◆ Task goal ◆
The answer should be the lines from the one with "Go to the Startseite tab" through the final line of the entries, restated word for word.

----------------

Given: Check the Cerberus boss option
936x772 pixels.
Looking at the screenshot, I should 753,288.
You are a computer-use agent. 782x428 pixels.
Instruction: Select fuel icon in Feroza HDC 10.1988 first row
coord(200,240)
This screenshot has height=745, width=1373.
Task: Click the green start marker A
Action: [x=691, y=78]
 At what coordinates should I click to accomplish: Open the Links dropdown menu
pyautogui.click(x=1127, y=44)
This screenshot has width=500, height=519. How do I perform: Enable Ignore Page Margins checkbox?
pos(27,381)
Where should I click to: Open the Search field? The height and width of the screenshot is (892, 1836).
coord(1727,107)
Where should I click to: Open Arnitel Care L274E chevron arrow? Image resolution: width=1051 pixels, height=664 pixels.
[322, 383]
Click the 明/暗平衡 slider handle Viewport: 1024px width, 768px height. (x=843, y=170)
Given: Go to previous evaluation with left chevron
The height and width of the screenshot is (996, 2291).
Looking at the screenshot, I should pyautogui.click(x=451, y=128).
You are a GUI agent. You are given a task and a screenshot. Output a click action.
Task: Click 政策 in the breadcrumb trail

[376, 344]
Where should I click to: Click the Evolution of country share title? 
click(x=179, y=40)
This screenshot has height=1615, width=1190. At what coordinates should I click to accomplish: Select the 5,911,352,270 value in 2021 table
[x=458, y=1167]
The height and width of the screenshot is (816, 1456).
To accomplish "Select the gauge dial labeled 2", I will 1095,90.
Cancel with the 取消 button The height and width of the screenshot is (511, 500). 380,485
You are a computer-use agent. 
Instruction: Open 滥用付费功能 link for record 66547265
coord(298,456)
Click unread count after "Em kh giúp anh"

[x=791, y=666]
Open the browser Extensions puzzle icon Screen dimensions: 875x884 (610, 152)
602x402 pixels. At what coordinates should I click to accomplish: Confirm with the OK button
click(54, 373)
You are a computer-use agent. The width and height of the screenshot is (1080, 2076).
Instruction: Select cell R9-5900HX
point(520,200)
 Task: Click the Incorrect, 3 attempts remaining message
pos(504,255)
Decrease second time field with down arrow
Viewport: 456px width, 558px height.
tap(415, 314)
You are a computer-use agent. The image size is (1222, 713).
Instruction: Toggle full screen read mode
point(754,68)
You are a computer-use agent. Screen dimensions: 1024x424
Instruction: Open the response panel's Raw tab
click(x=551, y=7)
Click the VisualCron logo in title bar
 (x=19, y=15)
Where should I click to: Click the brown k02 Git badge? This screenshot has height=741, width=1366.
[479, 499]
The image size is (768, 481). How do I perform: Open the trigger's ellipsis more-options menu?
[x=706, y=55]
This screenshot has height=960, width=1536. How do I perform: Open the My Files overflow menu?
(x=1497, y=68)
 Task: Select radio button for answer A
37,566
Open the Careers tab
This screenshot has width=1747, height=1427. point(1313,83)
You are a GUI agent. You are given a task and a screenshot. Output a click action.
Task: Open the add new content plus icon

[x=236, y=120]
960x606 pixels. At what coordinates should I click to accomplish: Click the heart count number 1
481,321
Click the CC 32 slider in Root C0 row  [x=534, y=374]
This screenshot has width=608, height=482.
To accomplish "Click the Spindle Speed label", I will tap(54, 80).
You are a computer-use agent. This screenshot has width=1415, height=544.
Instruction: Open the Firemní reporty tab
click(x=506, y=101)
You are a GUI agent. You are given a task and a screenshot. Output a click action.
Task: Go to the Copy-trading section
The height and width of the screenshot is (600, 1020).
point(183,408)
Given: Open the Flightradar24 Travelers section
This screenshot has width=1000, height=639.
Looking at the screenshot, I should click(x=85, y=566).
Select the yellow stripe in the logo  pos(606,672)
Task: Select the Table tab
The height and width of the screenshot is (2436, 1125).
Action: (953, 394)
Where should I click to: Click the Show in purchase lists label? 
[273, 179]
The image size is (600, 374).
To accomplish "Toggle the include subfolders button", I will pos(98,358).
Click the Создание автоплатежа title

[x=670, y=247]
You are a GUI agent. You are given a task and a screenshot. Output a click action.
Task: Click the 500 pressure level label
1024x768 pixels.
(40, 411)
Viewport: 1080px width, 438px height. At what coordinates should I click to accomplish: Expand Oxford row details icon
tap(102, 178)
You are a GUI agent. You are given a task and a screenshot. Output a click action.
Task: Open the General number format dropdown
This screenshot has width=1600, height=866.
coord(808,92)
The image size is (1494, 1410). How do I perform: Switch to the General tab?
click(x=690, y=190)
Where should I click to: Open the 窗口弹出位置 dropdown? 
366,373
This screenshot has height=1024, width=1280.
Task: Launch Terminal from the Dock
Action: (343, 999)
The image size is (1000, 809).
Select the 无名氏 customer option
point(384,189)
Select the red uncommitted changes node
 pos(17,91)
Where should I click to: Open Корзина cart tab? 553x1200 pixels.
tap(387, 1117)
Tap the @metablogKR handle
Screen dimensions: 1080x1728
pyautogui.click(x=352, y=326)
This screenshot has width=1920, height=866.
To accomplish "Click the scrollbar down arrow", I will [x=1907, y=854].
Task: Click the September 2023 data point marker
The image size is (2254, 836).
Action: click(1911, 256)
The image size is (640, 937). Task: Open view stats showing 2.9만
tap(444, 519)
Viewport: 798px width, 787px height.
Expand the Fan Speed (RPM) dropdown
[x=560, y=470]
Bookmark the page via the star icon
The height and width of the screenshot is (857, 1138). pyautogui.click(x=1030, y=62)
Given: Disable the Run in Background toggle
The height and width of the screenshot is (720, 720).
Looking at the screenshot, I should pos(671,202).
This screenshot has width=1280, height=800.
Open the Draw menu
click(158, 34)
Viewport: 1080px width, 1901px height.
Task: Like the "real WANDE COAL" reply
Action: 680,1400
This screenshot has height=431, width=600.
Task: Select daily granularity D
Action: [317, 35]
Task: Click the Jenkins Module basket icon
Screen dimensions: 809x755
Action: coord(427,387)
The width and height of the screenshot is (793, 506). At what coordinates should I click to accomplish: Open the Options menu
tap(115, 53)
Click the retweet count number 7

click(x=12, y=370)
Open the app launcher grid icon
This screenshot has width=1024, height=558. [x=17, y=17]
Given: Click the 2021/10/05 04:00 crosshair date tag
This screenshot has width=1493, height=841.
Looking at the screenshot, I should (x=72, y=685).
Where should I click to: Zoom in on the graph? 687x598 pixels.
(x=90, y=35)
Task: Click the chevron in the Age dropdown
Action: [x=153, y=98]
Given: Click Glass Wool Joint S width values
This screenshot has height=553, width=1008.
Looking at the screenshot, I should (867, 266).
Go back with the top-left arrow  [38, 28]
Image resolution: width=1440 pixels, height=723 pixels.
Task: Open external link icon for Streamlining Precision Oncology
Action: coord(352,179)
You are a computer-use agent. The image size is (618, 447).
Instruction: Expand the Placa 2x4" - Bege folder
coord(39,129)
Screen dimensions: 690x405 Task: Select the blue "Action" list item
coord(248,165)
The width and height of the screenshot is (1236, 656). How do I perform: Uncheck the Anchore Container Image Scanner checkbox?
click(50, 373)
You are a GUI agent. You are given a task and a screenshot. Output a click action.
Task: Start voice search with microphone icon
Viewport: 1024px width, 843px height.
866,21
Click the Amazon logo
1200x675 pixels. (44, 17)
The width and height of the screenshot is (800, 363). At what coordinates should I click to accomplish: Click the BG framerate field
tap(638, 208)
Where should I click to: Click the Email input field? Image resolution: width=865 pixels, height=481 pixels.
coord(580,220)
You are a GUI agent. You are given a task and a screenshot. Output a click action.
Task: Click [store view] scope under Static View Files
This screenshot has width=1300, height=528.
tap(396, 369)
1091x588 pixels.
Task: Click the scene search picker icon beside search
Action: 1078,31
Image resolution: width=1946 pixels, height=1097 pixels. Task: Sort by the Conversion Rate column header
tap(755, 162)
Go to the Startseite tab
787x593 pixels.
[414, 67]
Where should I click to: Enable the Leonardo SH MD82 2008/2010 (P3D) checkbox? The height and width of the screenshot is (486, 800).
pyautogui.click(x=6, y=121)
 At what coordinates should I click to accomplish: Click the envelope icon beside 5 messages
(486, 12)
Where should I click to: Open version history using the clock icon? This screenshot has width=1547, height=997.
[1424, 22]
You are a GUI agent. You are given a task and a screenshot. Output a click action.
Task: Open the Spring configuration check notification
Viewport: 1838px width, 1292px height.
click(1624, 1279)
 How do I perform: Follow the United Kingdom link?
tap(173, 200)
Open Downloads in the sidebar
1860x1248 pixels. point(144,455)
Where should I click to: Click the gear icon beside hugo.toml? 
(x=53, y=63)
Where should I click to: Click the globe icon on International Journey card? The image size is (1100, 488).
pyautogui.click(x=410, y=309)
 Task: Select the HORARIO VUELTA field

----------------

◆ Task response ◆
Go to the Startseite tab
787x593 pixels.
[414, 67]
Where should I click to: Enable the Leonardo SH MD82 2008/2010 (P3D) checkbox? The height and width of the screenshot is (486, 800).
pyautogui.click(x=6, y=121)
 At what coordinates should I click to accomplish: Click the envelope icon beside 5 messages
(486, 12)
Where should I click to: Open version history using the clock icon? This screenshot has width=1547, height=997.
[1424, 22]
You are a GUI agent. You are given a task and a screenshot. Output a click action.
Task: Open the Spring configuration check notification
Viewport: 1838px width, 1292px height.
click(1624, 1279)
 How do I perform: Follow the United Kingdom link?
tap(173, 200)
Open Downloads in the sidebar
1860x1248 pixels. point(144,455)
Where should I click to: Click the gear icon beside hugo.toml? 
(x=53, y=63)
Where should I click to: Click the globe icon on International Journey card? The image size is (1100, 488).
pyautogui.click(x=410, y=309)
 Task: Select the HORARIO VUELTA field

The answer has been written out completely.